» Text excerpt:
****

The Practice of PPP in Urban Infrastructure

By Anand Sahasranaman, IFMR Finance Foundation

The recently released volume on urbanisation titled “Urbanisation in India” edited by Dr. Isher Ahluwalia, Dr. Ravi Kanbur and Dr. P. K. Mohanty, contains a chapter authored by Vikram Kapur, Commissioner of Chennai, and me, dealing with the practice of Public Private Partnerships (PPPs) in urban infrastructure in India. In this paper, we undertake an assessment of private participation in the provision of public infrastructure and services – participation in the form of financing as well as in developing, managing and operating public services. This post provides a synopsis of the chapter.

The environment for urban infrastructure provision has undergone a sea change in the last two decades. Prior to 1991, the government (along with government-linked institutions such as para-statals and public sector institutions under direction from the government) was the financier, developer and operator of all urban infrastructure and services. While this created some much needed infrastructure in cities, the absence of accountability in this top-down, centralised approach led to the development of infrastructure of poor quality, without concern for the needs of citizens.

However, since 1991 there has been a substantial re-think on the mechanisms for the development and financing of urban infrastructure. The passage of the 74th constitutional amendment gave statutory basis for ULBs and placed the third tier of government in India on a firm pedestal. All states created enabling legislation to transfer responsibilities of local infrastructure and service delivery to this tier of government. This development was followed by the emergence of new models of financing, developing and operating public services in India.

In view of the high deficits of central and state governments, new mechanisms to leverage private capital were required. The emergence of municipal and pooled bond markets have provided municipalities, large and small, with avenues to access private commercial funding to finance public infrastructure. While these markets have seen some hiccups, they have the potential to provide access to substantial financing for urban infrastructure. However, the policy environment must actively support the deployment of debt capital for public infrastructure creation. In this context, the flagship JNNURM program must incentivise the leverage of government grants with funds raised from the capital markets, as well as other reforms that deepen private sector participation in urban infrastructure and services. Additionally, the role of HUDCO must be revamped and it must refocus on its core mission of enabling financial resources generation for urban development. Instead of acting as a subsidised lender, HUDCO could become a market maker through the provision of guarantees and investing in subordinate tranches of municipal bonds or directly providing subordinate debt to projects to supplement private capital.

****

» Given entries:
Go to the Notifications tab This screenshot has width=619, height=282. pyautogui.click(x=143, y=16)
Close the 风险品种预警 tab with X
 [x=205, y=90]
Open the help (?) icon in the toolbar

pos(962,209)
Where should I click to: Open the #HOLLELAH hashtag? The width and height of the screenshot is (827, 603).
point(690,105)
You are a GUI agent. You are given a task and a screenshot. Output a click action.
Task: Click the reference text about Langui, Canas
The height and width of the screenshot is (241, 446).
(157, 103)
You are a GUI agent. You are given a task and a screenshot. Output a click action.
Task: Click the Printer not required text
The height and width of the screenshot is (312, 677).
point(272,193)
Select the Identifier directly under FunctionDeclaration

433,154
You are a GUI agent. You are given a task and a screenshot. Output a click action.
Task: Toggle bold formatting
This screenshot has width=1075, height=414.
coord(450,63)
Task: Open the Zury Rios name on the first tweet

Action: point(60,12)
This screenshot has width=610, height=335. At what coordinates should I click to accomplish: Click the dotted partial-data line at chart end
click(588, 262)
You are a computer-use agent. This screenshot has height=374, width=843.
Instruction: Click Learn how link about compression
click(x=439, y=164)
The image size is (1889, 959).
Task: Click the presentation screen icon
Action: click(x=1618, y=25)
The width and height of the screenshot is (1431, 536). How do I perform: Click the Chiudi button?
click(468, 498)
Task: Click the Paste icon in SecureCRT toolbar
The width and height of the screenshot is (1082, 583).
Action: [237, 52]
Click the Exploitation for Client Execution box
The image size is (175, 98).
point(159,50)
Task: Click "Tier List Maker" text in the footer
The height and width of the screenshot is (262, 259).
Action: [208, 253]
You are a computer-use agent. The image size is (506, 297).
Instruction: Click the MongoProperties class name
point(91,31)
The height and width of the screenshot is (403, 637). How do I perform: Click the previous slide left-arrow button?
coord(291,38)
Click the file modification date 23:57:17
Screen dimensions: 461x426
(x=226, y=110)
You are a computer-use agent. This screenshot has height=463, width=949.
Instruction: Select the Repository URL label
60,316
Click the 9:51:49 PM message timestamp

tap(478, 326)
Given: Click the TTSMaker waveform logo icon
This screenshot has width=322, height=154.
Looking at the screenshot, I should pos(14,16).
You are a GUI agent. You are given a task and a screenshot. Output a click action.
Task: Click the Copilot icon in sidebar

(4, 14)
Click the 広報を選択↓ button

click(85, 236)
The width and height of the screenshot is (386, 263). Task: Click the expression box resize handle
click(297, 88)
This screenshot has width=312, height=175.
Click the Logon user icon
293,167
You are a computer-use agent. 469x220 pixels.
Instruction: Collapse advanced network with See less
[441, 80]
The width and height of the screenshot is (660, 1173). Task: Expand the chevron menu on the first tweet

****

» Task directions: From the article on PPPs in urban infrastructure, copy word for word the passage that begins at "The environment for" and stops after "needs of citizens.".

» Answer to this exercise:
The environment for urban infrastructure provision has undergone a sea change in the last two decades. Prior to 1991, the government (along with government-linked institutions such as para-statals and public sector institutions under direction from the government) was the financier, developer and operator of all urban infrastructure and services. While this created some much needed infrastructure in cities, the absence of accountability in this top-down, centralised approach led to the development of infrastructure of poor quality, without concern for the needs of citizens.